- **Exercise description**
Set down the lines of the data exactly, starting at the first and stopping after the line containing "Given: Open the shopping cart icon in sidebar".

- **Working data**

********************

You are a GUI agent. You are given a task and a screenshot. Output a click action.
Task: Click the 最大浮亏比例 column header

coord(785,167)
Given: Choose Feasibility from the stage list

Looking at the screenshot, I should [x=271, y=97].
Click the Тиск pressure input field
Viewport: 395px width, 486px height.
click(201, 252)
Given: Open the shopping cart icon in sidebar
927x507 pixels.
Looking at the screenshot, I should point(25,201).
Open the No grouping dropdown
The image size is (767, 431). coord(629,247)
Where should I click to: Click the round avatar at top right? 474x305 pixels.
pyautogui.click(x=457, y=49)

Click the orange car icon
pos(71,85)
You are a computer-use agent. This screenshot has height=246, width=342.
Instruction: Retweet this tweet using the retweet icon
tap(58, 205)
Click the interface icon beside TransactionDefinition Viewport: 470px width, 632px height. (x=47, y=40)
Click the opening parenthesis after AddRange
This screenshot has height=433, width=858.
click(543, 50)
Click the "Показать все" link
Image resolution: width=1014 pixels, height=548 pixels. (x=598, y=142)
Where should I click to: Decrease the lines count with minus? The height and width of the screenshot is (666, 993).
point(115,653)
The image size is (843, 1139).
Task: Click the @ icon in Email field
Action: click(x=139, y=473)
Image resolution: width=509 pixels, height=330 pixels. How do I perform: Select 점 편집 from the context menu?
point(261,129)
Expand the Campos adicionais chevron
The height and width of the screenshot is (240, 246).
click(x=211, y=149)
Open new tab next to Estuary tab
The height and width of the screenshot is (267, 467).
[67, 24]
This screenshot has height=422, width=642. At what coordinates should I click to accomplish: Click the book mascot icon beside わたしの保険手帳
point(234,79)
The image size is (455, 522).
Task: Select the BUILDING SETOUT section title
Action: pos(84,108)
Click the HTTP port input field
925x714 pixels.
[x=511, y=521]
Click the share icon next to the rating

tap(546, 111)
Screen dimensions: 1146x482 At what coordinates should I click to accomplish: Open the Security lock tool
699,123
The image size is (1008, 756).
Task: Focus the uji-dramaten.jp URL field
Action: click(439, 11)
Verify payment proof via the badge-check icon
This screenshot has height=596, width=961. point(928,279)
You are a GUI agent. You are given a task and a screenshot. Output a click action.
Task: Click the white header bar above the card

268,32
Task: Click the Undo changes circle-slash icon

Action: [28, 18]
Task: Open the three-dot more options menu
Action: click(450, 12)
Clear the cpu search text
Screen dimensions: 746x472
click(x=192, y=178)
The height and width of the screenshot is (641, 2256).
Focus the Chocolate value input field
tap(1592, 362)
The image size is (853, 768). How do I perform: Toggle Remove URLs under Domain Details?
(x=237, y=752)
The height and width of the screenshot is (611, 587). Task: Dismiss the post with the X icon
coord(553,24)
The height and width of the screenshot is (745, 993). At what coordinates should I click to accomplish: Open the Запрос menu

********************

- **Expected answer**
You are a GUI agent. You are given a task and a screenshot. Output a click action.
Task: Click the 最大浮亏比例 column header

coord(785,167)
Given: Choose Feasibility from the stage list

Looking at the screenshot, I should [x=271, y=97].
Click the Тиск pressure input field
Viewport: 395px width, 486px height.
click(201, 252)
Given: Open the shopping cart icon in sidebar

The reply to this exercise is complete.